» **Cel zadania**: Proszę powtórzyć bez zmian wyłącznie wiersze materiału poniżej: wszystko od wiersza zawierającego „You are a computer-use agent. Image” w dół aż do wiersza zawierającego „coord(931,13)”, łącznie z oboma tymi wierszami.

» **Wybrany materiał**:

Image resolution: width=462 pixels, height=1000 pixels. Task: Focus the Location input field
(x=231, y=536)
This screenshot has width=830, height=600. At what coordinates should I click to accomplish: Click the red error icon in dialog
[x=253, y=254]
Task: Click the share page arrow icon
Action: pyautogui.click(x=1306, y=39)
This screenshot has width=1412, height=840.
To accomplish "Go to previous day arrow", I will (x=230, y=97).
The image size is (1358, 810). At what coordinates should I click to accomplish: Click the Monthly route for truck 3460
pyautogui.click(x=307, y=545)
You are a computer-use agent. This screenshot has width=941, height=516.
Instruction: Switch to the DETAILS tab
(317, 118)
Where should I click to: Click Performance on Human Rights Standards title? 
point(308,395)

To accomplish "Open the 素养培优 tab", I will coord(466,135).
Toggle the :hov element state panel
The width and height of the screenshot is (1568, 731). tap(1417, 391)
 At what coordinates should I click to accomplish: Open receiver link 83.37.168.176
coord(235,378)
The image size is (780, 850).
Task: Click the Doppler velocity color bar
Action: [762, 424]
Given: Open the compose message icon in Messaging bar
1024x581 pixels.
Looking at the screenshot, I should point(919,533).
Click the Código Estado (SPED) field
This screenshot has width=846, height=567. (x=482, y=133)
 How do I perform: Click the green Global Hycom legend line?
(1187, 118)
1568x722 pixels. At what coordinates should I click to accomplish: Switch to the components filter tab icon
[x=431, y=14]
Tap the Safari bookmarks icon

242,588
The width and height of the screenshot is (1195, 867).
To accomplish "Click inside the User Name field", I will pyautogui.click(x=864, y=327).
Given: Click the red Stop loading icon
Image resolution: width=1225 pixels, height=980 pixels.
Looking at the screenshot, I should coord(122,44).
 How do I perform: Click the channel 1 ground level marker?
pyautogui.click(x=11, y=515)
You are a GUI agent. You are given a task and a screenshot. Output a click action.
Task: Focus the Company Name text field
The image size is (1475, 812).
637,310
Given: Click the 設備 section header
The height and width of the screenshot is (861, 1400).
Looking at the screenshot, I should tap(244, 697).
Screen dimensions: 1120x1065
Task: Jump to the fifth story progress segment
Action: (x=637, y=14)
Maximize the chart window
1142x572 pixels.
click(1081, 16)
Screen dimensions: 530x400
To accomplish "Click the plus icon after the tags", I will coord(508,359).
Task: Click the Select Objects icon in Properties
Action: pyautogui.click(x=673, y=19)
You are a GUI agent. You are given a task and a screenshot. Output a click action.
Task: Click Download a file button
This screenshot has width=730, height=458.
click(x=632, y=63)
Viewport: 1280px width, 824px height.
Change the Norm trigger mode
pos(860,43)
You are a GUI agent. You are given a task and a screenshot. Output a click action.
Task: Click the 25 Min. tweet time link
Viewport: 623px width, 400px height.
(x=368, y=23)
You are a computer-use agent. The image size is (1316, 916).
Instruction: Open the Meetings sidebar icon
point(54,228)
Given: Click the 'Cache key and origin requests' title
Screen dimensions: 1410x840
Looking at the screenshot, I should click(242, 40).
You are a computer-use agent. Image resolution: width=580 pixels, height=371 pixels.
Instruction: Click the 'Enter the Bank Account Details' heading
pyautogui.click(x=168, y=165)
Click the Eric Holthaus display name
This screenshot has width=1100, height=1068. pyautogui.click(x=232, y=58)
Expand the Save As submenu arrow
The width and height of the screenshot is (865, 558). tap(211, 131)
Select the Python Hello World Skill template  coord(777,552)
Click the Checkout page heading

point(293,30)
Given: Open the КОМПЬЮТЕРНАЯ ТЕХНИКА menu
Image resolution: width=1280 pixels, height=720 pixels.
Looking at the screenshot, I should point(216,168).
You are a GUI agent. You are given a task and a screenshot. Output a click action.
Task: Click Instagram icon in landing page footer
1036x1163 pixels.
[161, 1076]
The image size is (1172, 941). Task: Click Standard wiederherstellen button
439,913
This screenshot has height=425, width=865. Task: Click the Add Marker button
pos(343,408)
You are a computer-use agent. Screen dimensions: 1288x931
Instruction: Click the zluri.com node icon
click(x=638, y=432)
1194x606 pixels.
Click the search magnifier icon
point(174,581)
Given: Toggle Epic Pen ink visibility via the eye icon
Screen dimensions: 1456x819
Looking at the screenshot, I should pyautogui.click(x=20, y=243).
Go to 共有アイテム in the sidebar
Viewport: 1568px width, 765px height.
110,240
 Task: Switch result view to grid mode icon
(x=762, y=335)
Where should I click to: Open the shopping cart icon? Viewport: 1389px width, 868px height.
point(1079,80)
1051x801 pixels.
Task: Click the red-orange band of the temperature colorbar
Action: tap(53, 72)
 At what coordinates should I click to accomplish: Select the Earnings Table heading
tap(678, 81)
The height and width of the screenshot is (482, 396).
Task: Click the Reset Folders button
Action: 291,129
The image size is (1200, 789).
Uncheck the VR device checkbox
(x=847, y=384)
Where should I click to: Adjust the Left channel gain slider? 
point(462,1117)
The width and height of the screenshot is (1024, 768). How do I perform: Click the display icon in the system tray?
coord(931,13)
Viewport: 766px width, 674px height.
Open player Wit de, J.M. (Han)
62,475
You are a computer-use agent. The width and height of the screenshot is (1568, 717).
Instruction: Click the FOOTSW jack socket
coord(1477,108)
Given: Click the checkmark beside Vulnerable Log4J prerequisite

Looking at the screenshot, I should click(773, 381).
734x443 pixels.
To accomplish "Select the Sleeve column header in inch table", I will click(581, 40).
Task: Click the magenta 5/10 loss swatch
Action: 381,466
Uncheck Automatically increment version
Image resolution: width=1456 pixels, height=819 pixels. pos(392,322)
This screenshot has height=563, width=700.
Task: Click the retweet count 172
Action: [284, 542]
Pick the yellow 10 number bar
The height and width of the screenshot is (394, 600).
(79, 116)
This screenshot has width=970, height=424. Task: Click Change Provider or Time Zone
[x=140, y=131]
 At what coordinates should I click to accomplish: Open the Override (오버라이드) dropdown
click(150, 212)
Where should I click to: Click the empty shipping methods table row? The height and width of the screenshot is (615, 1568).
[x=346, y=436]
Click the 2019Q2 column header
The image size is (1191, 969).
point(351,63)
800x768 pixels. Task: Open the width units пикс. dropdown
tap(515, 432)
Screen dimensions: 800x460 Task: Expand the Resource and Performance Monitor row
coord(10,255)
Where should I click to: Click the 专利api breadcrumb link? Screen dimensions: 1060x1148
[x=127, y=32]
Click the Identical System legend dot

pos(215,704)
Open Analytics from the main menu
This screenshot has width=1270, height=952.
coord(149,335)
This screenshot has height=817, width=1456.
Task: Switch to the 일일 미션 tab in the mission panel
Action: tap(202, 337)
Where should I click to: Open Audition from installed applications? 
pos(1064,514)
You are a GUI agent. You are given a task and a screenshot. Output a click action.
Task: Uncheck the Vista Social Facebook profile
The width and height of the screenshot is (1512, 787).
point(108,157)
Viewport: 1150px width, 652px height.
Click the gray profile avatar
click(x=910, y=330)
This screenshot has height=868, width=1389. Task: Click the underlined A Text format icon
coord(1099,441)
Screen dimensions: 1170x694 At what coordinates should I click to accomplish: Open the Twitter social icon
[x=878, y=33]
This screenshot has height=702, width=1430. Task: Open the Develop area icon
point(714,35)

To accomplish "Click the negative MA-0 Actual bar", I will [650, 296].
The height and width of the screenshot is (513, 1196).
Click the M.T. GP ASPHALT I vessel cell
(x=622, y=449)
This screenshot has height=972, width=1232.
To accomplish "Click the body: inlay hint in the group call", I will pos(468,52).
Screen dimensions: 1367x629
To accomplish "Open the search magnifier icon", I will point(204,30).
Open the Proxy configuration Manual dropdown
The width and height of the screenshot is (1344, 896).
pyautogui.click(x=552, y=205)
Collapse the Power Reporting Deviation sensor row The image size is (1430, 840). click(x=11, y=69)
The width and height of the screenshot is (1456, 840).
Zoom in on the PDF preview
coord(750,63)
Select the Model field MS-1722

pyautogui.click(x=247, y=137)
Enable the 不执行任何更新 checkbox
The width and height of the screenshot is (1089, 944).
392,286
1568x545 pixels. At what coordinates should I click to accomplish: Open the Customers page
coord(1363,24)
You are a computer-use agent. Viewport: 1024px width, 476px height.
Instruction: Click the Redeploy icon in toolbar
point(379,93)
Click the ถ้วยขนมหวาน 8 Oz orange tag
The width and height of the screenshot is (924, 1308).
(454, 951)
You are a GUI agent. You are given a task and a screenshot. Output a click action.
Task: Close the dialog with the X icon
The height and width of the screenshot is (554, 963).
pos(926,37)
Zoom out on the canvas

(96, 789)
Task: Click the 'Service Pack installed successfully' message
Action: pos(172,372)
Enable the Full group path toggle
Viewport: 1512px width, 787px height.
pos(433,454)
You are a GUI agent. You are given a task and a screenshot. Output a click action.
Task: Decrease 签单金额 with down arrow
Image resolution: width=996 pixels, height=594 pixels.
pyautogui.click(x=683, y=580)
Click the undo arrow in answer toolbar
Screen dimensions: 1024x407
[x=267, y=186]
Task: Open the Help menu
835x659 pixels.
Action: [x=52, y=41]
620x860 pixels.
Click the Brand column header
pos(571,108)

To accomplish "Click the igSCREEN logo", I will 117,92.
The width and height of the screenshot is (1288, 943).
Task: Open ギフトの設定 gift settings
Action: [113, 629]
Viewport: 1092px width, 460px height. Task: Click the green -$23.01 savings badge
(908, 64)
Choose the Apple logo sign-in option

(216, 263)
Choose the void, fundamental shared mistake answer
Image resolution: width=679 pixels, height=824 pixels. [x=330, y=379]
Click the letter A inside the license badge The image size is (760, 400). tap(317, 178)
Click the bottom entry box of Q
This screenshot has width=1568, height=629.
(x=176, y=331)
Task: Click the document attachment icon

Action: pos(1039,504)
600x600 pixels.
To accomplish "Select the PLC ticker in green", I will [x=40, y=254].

» **Rozwiązanie pisemne**:
You are a computer-use agent. Image resolution: width=580 pixels, height=371 pixels.
Instruction: Click the 'Enter the Bank Account Details' heading
pyautogui.click(x=168, y=165)
Click the Eric Holthaus display name
This screenshot has width=1100, height=1068. pyautogui.click(x=232, y=58)
Expand the Save As submenu arrow
The width and height of the screenshot is (865, 558). tap(211, 131)
Select the Python Hello World Skill template  coord(777,552)
Click the Checkout page heading

point(293,30)
Given: Open the КОМПЬЮТЕРНАЯ ТЕХНИКА menu
Image resolution: width=1280 pixels, height=720 pixels.
Looking at the screenshot, I should point(216,168).
You are a GUI agent. You are given a task and a screenshot. Output a click action.
Task: Click Instagram icon in landing page footer
1036x1163 pixels.
[161, 1076]
The image size is (1172, 941). Task: Click Standard wiederherstellen button
439,913
This screenshot has height=425, width=865. Task: Click the Add Marker button
pos(343,408)
You are a computer-use agent. Screen dimensions: 1288x931
Instruction: Click the zluri.com node icon
click(x=638, y=432)
1194x606 pixels.
Click the search magnifier icon
point(174,581)
Given: Toggle Epic Pen ink visibility via the eye icon
Screen dimensions: 1456x819
Looking at the screenshot, I should pyautogui.click(x=20, y=243).
Go to 共有アイテム in the sidebar
Viewport: 1568px width, 765px height.
110,240
 Task: Switch result view to grid mode icon
(x=762, y=335)
Where should I click to: Open the shopping cart icon? Viewport: 1389px width, 868px height.
point(1079,80)
1051x801 pixels.
Task: Click the red-orange band of the temperature colorbar
Action: tap(53, 72)
 At what coordinates should I click to accomplish: Select the Earnings Table heading
tap(678, 81)
The height and width of the screenshot is (482, 396).
Task: Click the Reset Folders button
Action: 291,129
The image size is (1200, 789).
Uncheck the VR device checkbox
(x=847, y=384)
Where should I click to: Adjust the Left channel gain slider? 
point(462,1117)
The width and height of the screenshot is (1024, 768). How do I perform: Click the display icon in the system tray?
coord(931,13)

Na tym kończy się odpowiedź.